» **Aim of the task**
The entries below hold a line with "This screenshot has width=582, height=411." and a line with "This screenshot has width=176, height=1568.". Return those lines and all that lie between them, exactly and only.

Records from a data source
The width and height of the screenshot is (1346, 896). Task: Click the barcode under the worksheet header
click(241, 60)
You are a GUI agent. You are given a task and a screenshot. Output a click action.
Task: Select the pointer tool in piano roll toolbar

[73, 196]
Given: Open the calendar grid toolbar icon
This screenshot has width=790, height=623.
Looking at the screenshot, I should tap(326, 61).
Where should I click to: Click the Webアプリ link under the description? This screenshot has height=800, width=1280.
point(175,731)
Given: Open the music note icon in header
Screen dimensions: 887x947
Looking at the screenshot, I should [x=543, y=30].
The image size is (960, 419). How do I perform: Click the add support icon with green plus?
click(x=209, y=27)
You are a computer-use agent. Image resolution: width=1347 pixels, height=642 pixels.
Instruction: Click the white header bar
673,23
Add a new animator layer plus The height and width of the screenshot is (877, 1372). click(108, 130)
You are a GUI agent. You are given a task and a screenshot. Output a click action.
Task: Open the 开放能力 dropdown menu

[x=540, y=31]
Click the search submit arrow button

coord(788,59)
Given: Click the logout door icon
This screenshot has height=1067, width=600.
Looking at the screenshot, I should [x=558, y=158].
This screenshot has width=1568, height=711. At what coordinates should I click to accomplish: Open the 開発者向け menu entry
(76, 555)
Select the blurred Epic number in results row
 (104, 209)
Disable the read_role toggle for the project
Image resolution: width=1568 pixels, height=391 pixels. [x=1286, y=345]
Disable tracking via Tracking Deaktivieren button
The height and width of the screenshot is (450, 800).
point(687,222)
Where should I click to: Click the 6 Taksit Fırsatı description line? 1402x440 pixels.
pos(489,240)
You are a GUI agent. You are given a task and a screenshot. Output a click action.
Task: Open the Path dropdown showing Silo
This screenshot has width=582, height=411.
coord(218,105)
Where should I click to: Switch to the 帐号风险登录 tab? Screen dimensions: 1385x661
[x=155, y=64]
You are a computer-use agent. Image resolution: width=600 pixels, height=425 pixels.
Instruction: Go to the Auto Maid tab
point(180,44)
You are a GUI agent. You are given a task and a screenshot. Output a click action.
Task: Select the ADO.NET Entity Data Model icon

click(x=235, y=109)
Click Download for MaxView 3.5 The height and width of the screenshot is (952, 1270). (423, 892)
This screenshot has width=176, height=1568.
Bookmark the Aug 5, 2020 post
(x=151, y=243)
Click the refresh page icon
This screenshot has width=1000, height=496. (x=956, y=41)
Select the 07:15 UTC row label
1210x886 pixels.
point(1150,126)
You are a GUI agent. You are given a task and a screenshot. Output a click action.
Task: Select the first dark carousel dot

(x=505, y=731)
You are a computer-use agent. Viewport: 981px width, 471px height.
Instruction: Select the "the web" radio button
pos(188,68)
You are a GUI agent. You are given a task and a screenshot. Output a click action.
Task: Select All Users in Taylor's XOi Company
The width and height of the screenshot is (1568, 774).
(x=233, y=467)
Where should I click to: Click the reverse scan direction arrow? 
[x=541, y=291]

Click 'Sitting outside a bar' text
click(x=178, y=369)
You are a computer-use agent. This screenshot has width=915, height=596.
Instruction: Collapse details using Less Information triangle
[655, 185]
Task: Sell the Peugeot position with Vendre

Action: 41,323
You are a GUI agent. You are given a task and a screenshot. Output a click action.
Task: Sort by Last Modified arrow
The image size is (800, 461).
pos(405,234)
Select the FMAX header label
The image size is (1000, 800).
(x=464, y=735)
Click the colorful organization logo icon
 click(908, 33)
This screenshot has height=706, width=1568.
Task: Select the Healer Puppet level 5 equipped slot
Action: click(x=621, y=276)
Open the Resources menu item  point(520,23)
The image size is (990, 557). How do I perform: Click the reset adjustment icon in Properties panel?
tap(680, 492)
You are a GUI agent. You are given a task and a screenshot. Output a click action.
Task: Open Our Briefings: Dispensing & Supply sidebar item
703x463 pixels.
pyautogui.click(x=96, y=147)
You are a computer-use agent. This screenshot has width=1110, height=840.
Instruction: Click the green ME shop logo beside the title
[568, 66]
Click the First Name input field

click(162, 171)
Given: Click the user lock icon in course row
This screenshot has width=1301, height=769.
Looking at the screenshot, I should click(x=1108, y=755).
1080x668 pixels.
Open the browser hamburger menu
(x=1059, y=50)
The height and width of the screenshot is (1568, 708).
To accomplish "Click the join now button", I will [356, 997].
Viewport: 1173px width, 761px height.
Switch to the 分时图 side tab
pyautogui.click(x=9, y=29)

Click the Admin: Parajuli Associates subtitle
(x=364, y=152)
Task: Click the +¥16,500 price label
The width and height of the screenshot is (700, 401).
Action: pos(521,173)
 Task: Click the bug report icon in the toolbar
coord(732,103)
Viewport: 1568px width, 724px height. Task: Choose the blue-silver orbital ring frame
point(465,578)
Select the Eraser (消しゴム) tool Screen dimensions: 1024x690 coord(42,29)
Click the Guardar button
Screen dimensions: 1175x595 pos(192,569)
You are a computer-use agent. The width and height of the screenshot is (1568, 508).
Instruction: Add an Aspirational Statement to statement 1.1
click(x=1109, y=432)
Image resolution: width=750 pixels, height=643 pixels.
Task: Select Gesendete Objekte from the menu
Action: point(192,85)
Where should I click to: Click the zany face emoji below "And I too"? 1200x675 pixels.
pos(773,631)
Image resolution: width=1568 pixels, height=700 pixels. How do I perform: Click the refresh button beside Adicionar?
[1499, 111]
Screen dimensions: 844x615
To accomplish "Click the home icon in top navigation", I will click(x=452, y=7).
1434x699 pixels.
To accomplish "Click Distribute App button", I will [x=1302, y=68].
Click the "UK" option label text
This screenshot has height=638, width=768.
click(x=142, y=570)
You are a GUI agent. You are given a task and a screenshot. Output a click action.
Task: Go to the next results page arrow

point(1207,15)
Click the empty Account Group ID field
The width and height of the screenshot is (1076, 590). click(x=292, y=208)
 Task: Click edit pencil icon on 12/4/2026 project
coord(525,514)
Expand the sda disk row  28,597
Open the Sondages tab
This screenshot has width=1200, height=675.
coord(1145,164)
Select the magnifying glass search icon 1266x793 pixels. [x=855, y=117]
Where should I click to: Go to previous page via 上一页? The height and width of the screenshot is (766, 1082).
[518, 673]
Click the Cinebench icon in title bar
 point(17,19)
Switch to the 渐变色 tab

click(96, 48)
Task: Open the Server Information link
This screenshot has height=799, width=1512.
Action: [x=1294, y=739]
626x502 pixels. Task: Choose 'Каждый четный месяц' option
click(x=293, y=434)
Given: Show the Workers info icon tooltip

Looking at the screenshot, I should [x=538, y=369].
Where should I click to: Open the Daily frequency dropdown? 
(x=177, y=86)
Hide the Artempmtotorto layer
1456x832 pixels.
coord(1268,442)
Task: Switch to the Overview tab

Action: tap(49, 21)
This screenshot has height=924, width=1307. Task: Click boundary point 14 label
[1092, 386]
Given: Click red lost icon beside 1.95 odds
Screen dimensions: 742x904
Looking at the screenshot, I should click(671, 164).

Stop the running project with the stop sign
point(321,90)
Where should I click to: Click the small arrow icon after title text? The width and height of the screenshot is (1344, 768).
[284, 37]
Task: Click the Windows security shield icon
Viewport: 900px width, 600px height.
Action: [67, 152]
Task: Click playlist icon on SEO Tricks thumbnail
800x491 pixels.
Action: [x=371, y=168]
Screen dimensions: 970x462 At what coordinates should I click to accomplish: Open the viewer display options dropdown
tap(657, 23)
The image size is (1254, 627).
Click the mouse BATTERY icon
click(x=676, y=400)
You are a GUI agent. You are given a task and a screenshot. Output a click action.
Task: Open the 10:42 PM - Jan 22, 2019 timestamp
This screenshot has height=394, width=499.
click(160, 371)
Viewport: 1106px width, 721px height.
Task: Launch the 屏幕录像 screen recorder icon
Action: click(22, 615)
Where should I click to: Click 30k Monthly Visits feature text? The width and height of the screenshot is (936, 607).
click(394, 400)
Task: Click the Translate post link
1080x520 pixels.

» **The completed task**
This screenshot has width=582, height=411.
coord(218,105)
Where should I click to: Switch to the 帐号风险登录 tab? Screen dimensions: 1385x661
[x=155, y=64]
You are a computer-use agent. Image resolution: width=600 pixels, height=425 pixels.
Instruction: Go to the Auto Maid tab
point(180,44)
You are a GUI agent. You are given a task and a screenshot. Output a click action.
Task: Select the ADO.NET Entity Data Model icon

click(x=235, y=109)
Click Download for MaxView 3.5 The height and width of the screenshot is (952, 1270). (423, 892)
This screenshot has width=176, height=1568.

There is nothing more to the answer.